Ora, anos depois, num lindo fim de tarde — ou melhor, hoje mesmo, ali num café perto do Oceanário onde fui com o meu filho e a minha sobrinha que anda por cá a passear com os pais, num Natal tardio, estava eu a beber um café quando um senhor muito bem vestido e seguro de si se chega ao balcão e diz, bem alto, «quero um copo com água!» Sim, o «com» foi dito com negrito e tudo.
Longe de mim criticar tal construção. Está correcta, tal como dizer «vou tomar uma colher com xarope» ou «passa-me a chávena com chá».
Mas lá que tresanda a preciosismo, não haja dúvida. O tom do senhor bem parecia dizer: «ó para mim a usar a construção correcta, ao contrário de tantos outros».
Enfim, se calhar estou a ser muito injusto. Vai na volta, o senhor sempre disse «copo com água» (e gosta de sublinhar as preposições com a voz).
Seja como for, parece que algumas pessoas concluíram que, se o copo não é feito de água, só podemos usar a preposição «com»: queremos um copo com água, não um copo feito de água.
As regras da língua, que temos cá dentro e não são fáceis de descrever, mesmo quando as usamos sem dificuldade no dia-a-dia, parecem ser mais complexas e até um pouco mais flexíveis (ah, o horror) do que essas lógicas da batata que inventamos a correr, só para termos o prazer de tomar os outros por parvos.
Afinal, quando falamos de algum tipo de material que está dentro de um qualquer recipiente, diz-nos a língua que temos cá dentro que podemos usar a preposição «de»: «um balde de areia», «um camião de tijolos», «um copo de água», «uma colher de xarope», etc. Porquê?
Porque é assim que o português-padrão funciona. Sim, exacto.
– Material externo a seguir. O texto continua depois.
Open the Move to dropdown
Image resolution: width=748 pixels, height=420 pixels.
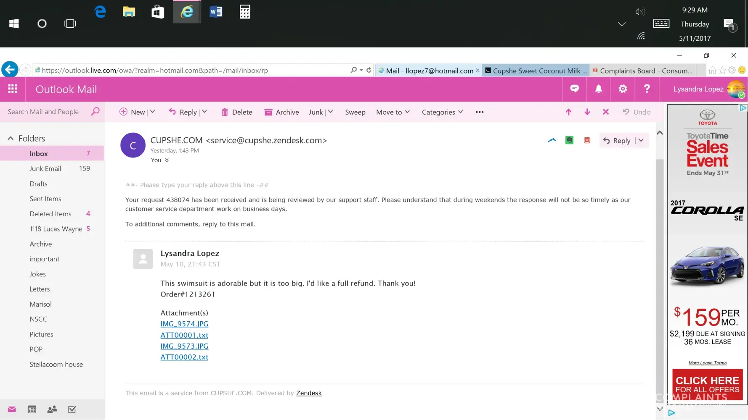pyautogui.click(x=393, y=112)
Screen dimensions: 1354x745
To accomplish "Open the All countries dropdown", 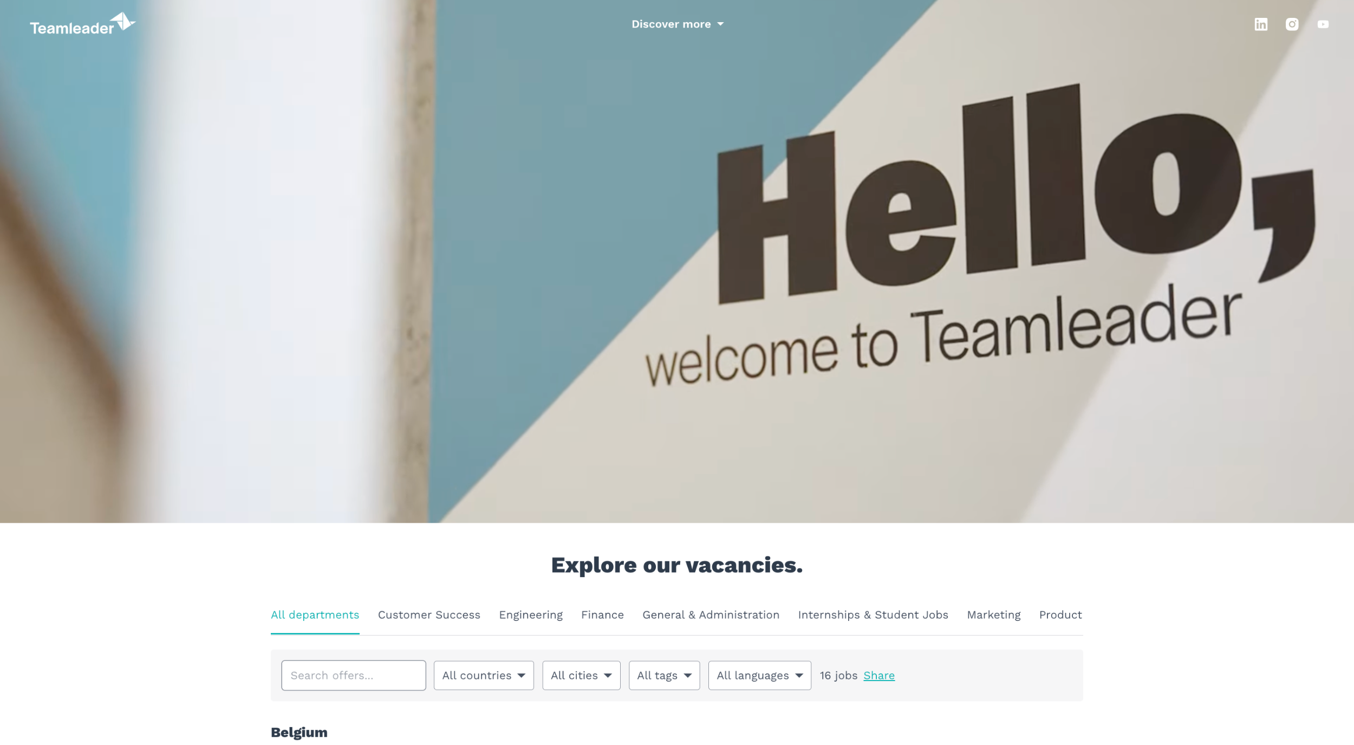I will (x=484, y=675).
Se, no entanto, formos mais curiosos, podemos até tentar descortinar a lógica mais profunda dessa construção, por mais fugidia que nos pareça: estamos a dar mais atenção ao conteúdo e não tanto ao recipiente — falamos da areia, dos tijolos, da água, do xarope. O que vem antes (o balde, o camião, o copo, a colher) serve de medida daquilo que nos interessa (embora também sirva de recipiente, é verdade). É quase como dizer: «quero um metro de tecido» — da mesma forma, «quero um copo de água».
O curioso é que ninguém ouve «quero um copo de água» e pensa num improvável copo feito de água. Todos percebemos perfeitamente a expressão, ela é usada em todos os registos e faz parte do português-padrão — e mesmo assim leva pancada de algumas pessoas, que enfiam uma qualquer lógica aleatória pela garganta da língua abaixo.
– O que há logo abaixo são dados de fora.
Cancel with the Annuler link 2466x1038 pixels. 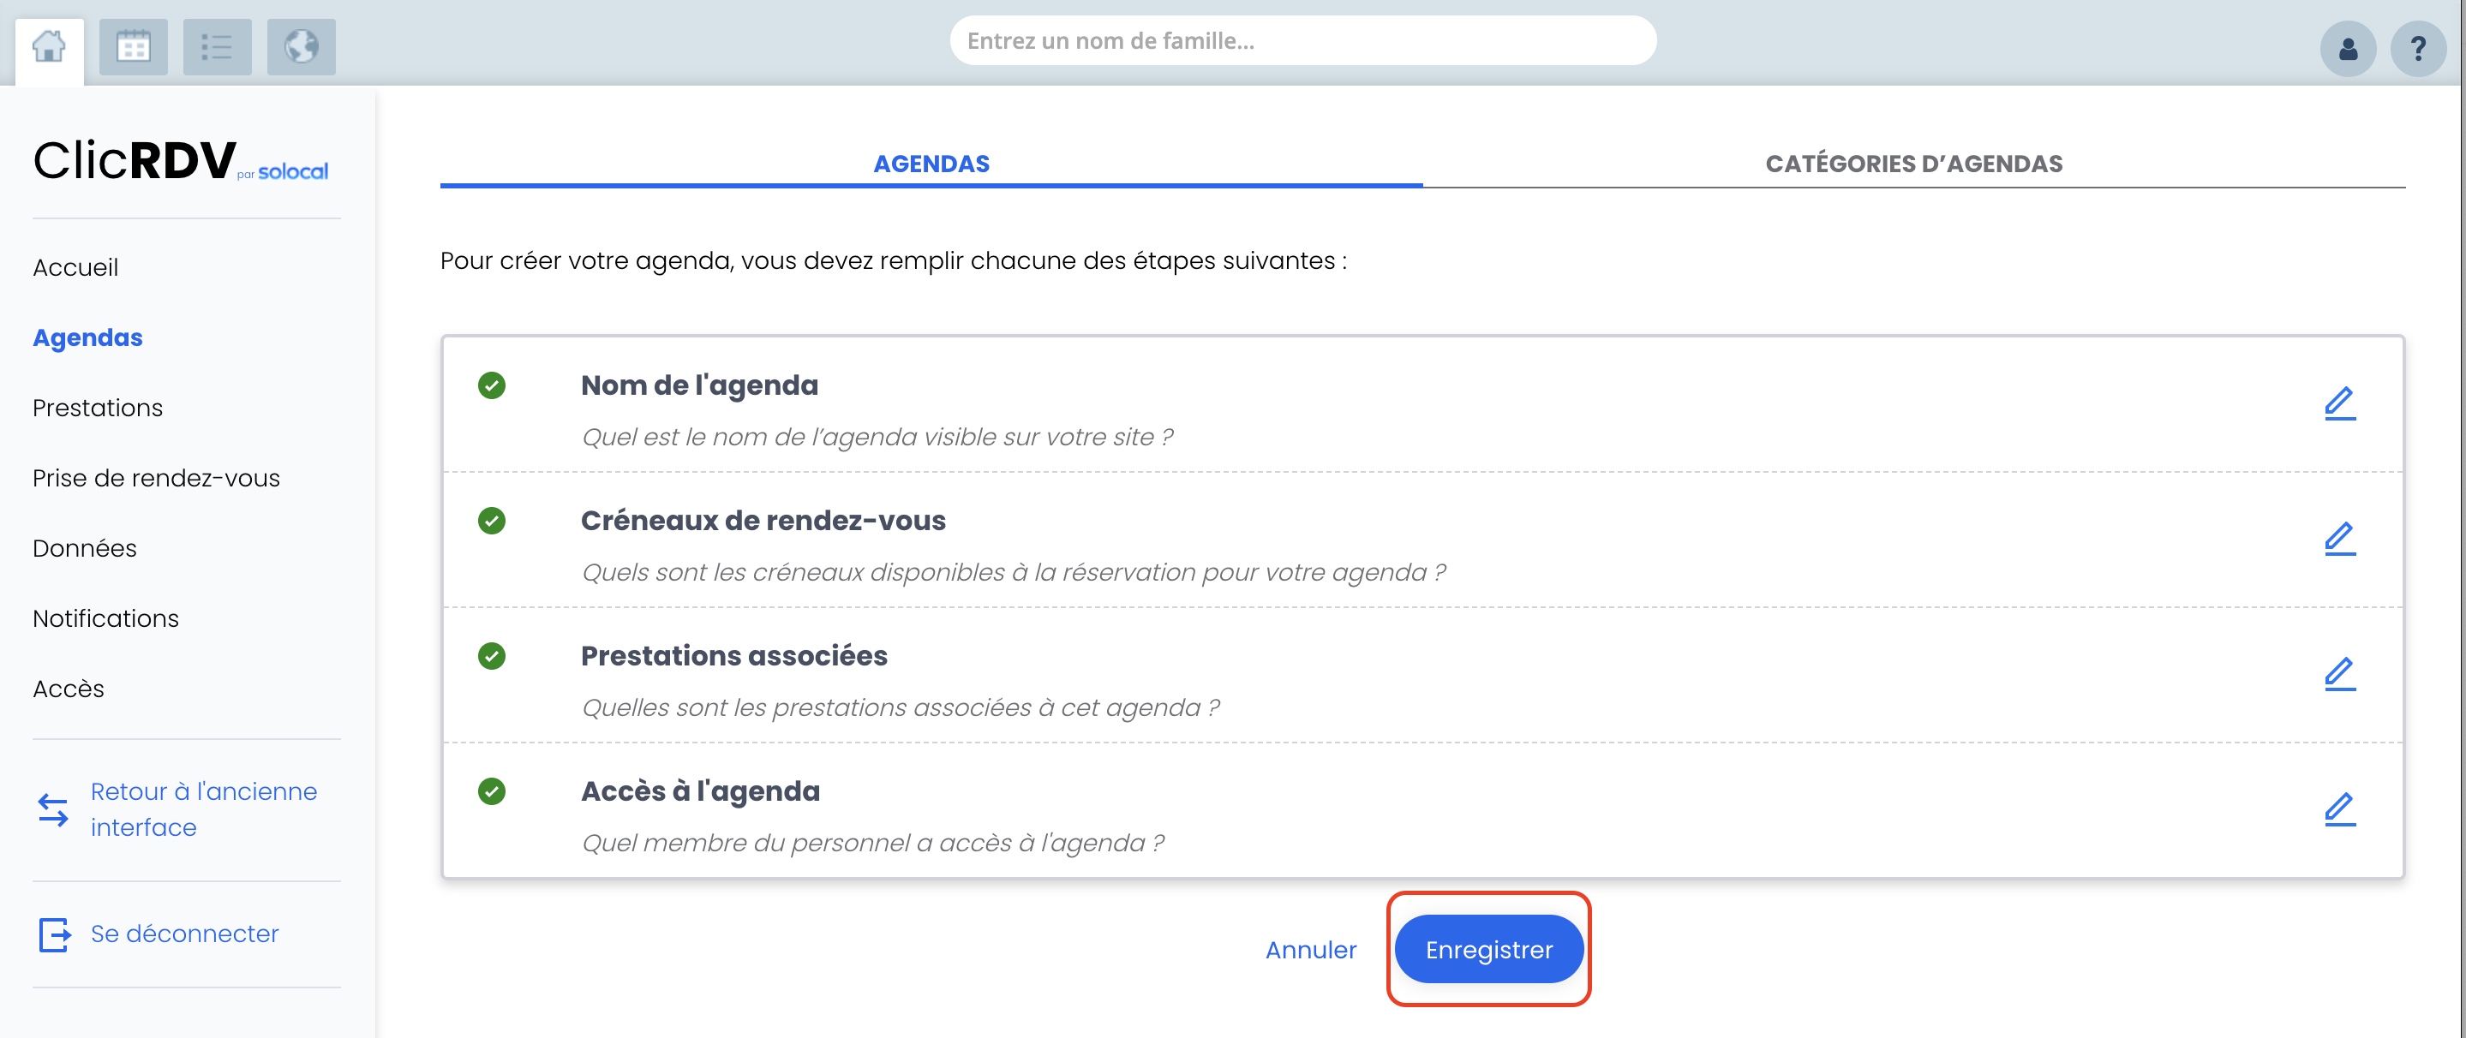(x=1311, y=950)
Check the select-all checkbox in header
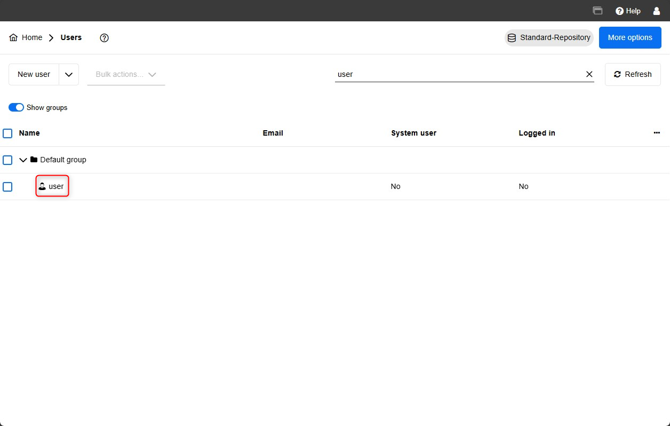This screenshot has width=670, height=426. 7,133
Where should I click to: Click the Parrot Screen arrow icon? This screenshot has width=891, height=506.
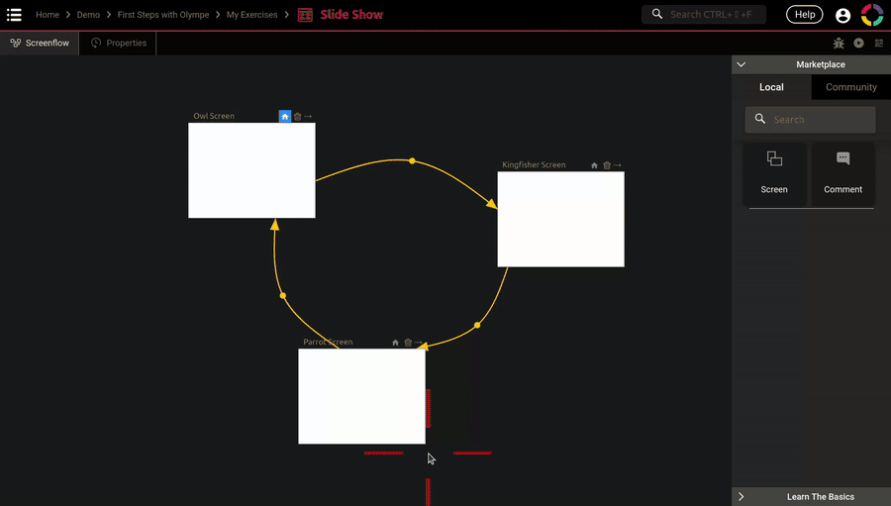pyautogui.click(x=419, y=343)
Quando nos pomos a tentar encontrar à força parvoíces no português, é isto que acontece.
Tudo isto para dizer que, não, estas correcções forçadas e erradas estão muito longe de ser apanágio desta ou daquela profissão. Os empregados de balcão não são mais ou menos propensos a estas manias. É uma profissão como as outras, pois então: deste e daquele lado do balcão, há muita gente com demasiada vontade de encontrar erros de português na boca dos outros.